There were 88 samples that tested positive in both GenomEra and GeneXpert. For distribution of the results, see Table 1.
Table 1
Distribution of patterns of GBS test results (N = 366)
Culture | GenomEra PCR | GeneXpert PCR | Number |
|---|---|---|---|
+ | + | + | 84 |
+ | + | − | 3 |
+ | − | + | 3 |
+ | − | − | 5 |
+ | Error | + | 1 |
+ | + | Error | 3 |
- | + | + | 4 |
- | + | − | 1 |
- | − | + | 3 |
- | Error | − | 7 |
- | − | Error | 12 |
- | − | − | 240 |
Performance of the GenomEra and GeneXpert assays with culture of GBS as reference
Among GBS culture-positive samples, 91.8% (90/98) were positive using GenomEra, and 1.9% (5/261) of the GBS culture-negative samples were GenomEra positive. There were five false-positive and eight false-negative results, resulting in a specificity of the GenomEra PCR assay of about 98% and a sensitivity of about 92% (Table 2). The GeneXpert assay detected 91.7% (88/96) of the GBS culture-positive samples and 2.7% (7/255) of the GBS culture-negative samples.
Table 2
Comparison of the performance characteristics with culture as gold standard
GenomEra GBS PCR | GeneXpert GBS PCR | |||
|---|---|---|---|---|
% (n/N) | (95% CI) | % (n/N) | (95% CI) | |
Sensitivity | 91.8 (90/98) | 84.6–96.4 | 91.7 (88/96) | 84.2–96.3 |
Specificity | 98.1 (255/260) | 95.6–99.5 | 97.3 (248/255) | 94.4–98.9 |
PPV | 94.7 (90/95) | 88.3–97.7 | 92.6 (88/95) | 85.8–96.3 |
NPV | 97.0 (255/263) | 94.3–98.4 | 96.9 (248/256) | 94.1–98.4 |
There were seven false-positive and eight false-negative GeneXpert test results, resulting in a specificity of the GeneXpert GBS assay of about 97 % and a sensitivity of about 92% (Table 2).

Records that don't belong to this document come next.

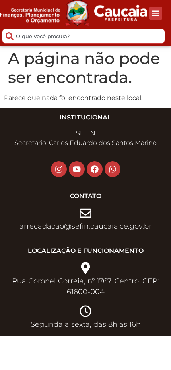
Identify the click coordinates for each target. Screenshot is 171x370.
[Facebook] (95, 169)
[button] (155, 13)
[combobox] (83, 36)
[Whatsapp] (112, 169)
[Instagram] (59, 169)
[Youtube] (77, 169)
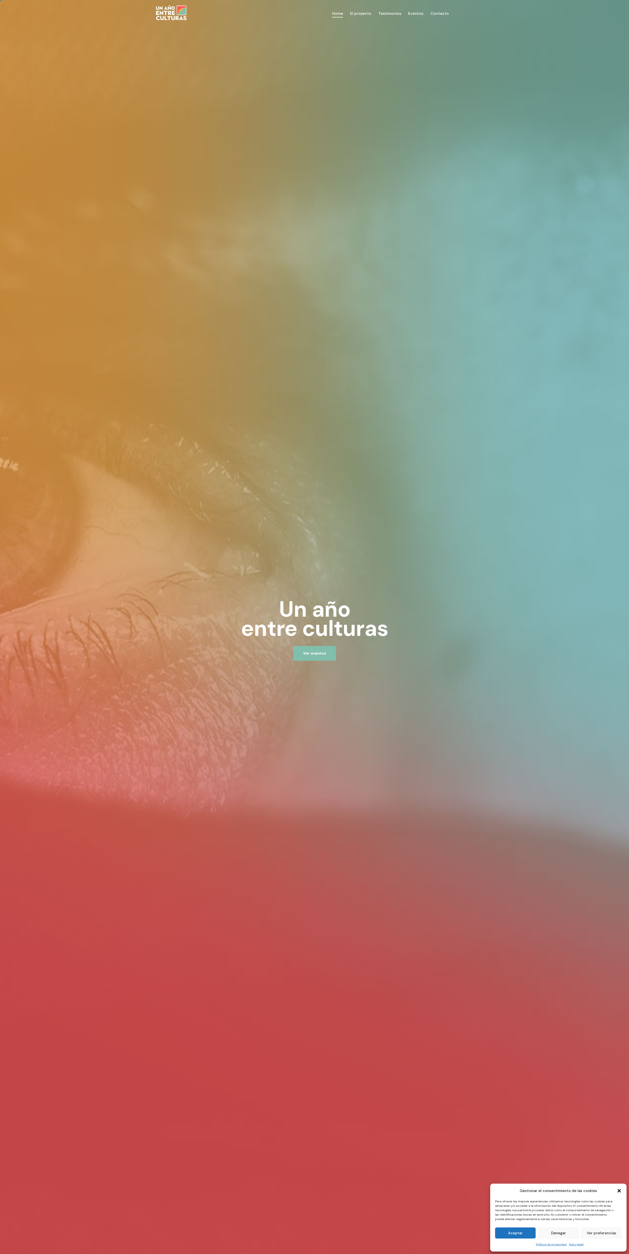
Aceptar (515, 1233)
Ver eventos (314, 653)
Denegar (558, 1233)
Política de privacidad (551, 1244)
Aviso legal (576, 1244)
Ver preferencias (601, 1233)
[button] (619, 1190)
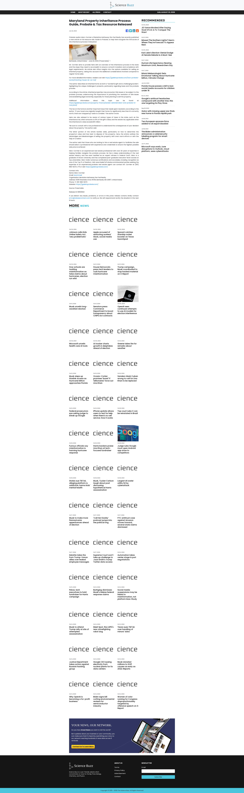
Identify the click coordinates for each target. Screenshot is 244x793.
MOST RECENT (83, 12)
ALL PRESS (96, 12)
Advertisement (120, 773)
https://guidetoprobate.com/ (96, 167)
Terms (116, 767)
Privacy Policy (119, 770)
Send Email (78, 175)
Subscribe (158, 777)
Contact (117, 776)
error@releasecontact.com (79, 198)
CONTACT (107, 12)
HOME (73, 12)
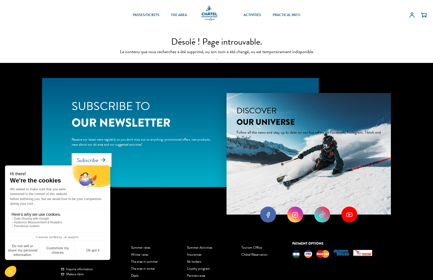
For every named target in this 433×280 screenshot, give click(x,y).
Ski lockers (194, 261)
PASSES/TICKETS (146, 15)
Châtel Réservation (254, 254)
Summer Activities (199, 247)
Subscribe (87, 160)
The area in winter (143, 268)
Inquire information (79, 269)
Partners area (196, 275)
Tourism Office (251, 247)
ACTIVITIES (252, 15)
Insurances (194, 254)
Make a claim (75, 274)
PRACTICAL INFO (286, 15)
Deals (135, 275)
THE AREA (179, 15)
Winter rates (139, 254)
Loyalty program (198, 268)
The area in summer (144, 261)
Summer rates (140, 247)
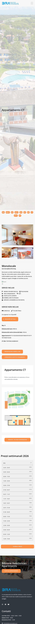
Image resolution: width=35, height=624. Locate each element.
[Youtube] (8, 604)
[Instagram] (2, 604)
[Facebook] (5, 604)
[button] (32, 3)
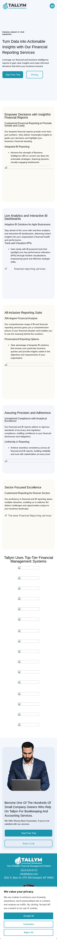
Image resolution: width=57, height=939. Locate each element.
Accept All (28, 915)
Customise (28, 924)
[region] (28, 913)
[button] (52, 5)
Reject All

For the eight false-negative PCR assays, the semiquantitative GBS culture of the samples showed that seven of these false-negative PCR results were seen in samples with only few GBS colonies by culture. Women with false-negative results by culture received IAP when the PCR result was positive in the routine GenomEra PCR assay. The amplicons from the seven false-positive PCR test results were not available for further analyses since they were discarded with the test cassettes used in the PCR assays run at the maternity ward.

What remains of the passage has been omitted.